Inexpensive, high-production manufacture of the foregoing type of rotary
permanent magnet devices has been hampered in the past by difficulties in
constructing the stator assembly of the device. Such stator assemblies
normally are composed of an annular, magnetically-permeable core upon
which an electrically-conductive winding is mounted, with a circuit board
spaced axially from the core and winding which feeds electrical power to
the winding. The circuit board also mounts Hall effect sensors, which
detect the rotational attitude of the rotor's permanent magnets by sensing
their magnetic fields and cause commutation of the electrical current to
the winding in response to the magnets' positions by means of well-known
electronic circuits designed for this purpose.
At present, relatively high manufacturing costs are incurred in the process
of precisely and rigidly orienting the core and its associated winding
both angularly and axially with respect to the circuit board. Such
orientation is critical to enable high-speed automated soldering of the
winding leads to the circuit board while avoiding improper wire position
and preventing wire fatigue and resultant breaking during manufacture, and
also to orient the winding angularly with respect to the Hall effect
sensors.
Precise axial orientation of the rotor with respect to the circuit board is
also critical, so that the Hall effect sensors on the circuit board are
positioned in correct axial proximity to the permanent magnets of the
rotor for proper detection of the magnetic fields.
Currently it is a common practice to utilize multiple screws or spacers to
interconnect the core and circuit board, after the winding has been
mounted on the core, to provide the above-mentioned angular and axial
orientation between the core and circuit board. However, the installation
of the screws or spacers is time-consuming and expensive, and can also
cause damage to the winding if not very carefully performed.
Alternatively it has been known to utilize specially constructed winding
bobbins capable of providing the above-mentioned angular and axial
orientation functions, as exemplified by U.S. Pat. No. 4,259,603. However,
such bobbins provide the orientation features only as an integral part of
the structure for mounting the winding, resulting in an extremely
complicated stator assembly. Such an arrangement does not permit addition
of the orientation features to the core after the winding has been mounted
thereon, which would facilitate the process of mounting the winding on the
core, as well as simplifying the stator structure.
Accordingly, what is needed is a stator assembly for this type of
electrical device which automatically and inexpensively performs all of
the foregoing angular and axial orientation functions by means of a member
connectable to the core after the winding has been mounted thereon,
without the need for precise and time-consuming manipulations.
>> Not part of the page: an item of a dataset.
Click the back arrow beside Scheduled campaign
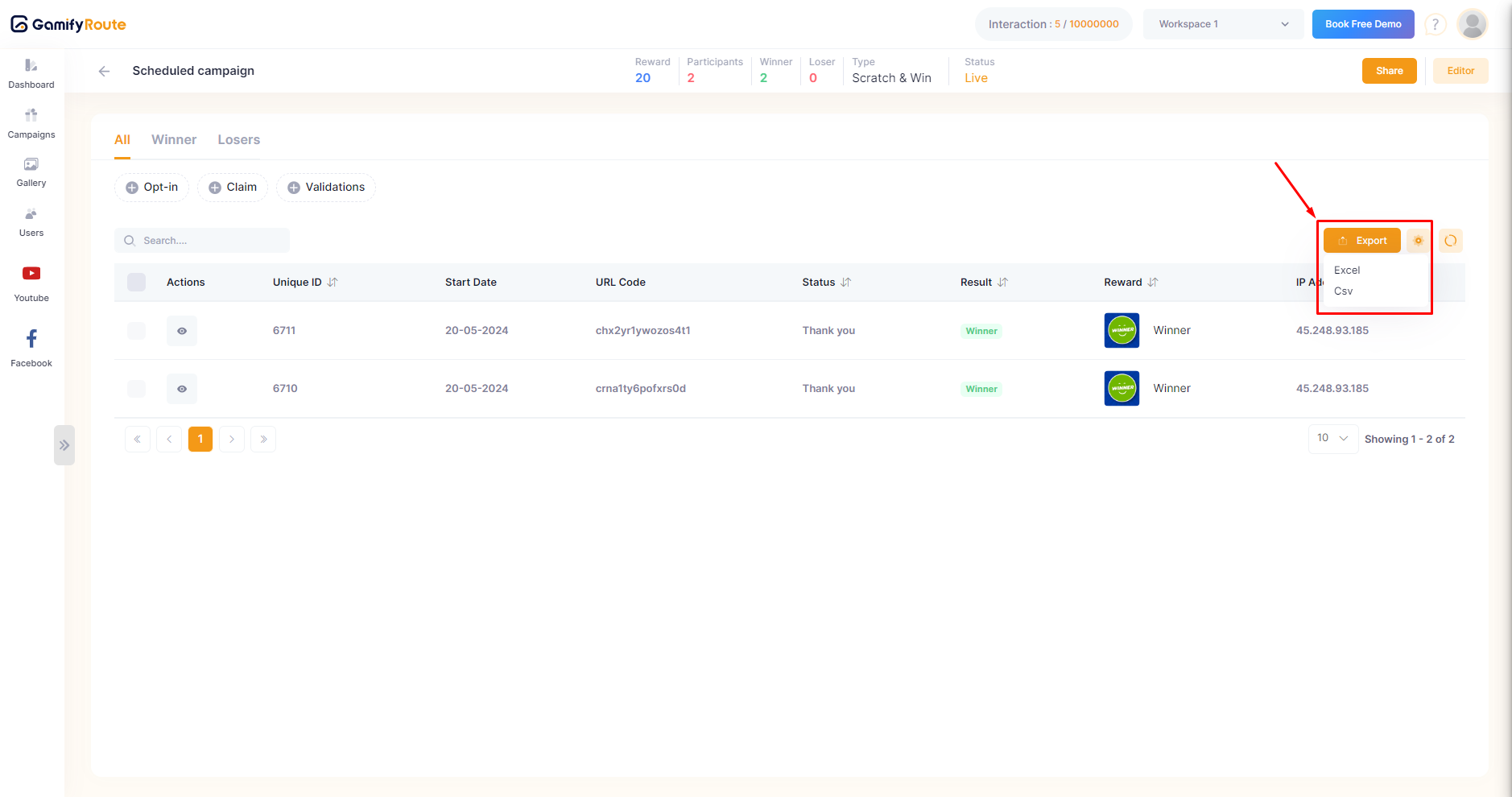The height and width of the screenshot is (797, 1512). [x=104, y=71]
SUMMARY OF THE PRESENT INVENTION
The present invention satisfies the foregoing need by providing a stator
assembly which features a unique collar member which matingly connects
with the core, after the mounting of the winding thereon, to interconnect
the core and circuit board in such a way that the two elements are
automatically oriented precisely both angularly and axially with respect
to each other. The collar member also provides means for automatically
precisely orienting both the core and circuit board axially with respect
to the rotor so that the magnets of the rotor have the proper axial
proximity to the Hall effect sensors mounted on the circuit board, and are
axially aligned with the winding. In addition, the collar provides a
convenient means by which the entire stator assembly may be engaged and
handled from above during the various stages of its manufacture.
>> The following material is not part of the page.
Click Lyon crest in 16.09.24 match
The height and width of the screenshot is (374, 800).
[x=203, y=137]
The collar member connects detachably to the core by fitting axially
through a mating aperture in the core after the winding has been mounted
on the core. Angular orientation between the circuit board and core is
obtained principally by a mating interlocking key and keyway formed in the
collar and core aperture, respectively. The circuit board may either be
permanently connected to the collar, or may likewise be detachably
connected and properly angularly oriented with respect thereto by means of
another interlocking key and keyway.
Precise axial spacing of the core and its related winding with respect to
the circuit board is obtained by a shoulder structure formed on the
external surface of the collar member which limits the axial insertion of
the collar through the core's aperture. If the circuit board is detachably
connected to the collar, a flange is provided on the collar at a
predetermined axial distance from the shoulder structure to position the
circuit board axially on the collar, such that the combination of the
shoulder and flange provide the necessary axial spacing.
Axial orientation of the core and circuit board with respect to the rotor
is provided by a second shoulder structure formed on the wall of an
interior passageway extending axially through the collar. This shoulder
structure establishes the axial relationship between the stator assembly
and the rotor, thus enabling the collar to precisely establish the
relative axial position of the magnets in the rotor, with respect to the
core, and the Hall effect sensors on the circuit board.
The internal axial passageway in the collar further permits insertion of an
expandable plug or similar mechanical device to facilitate engagement and
handling of the stator assembly from above during its various
manufacturing steps, especially during automated soldering of the winding
leads to the underside of the circuit board.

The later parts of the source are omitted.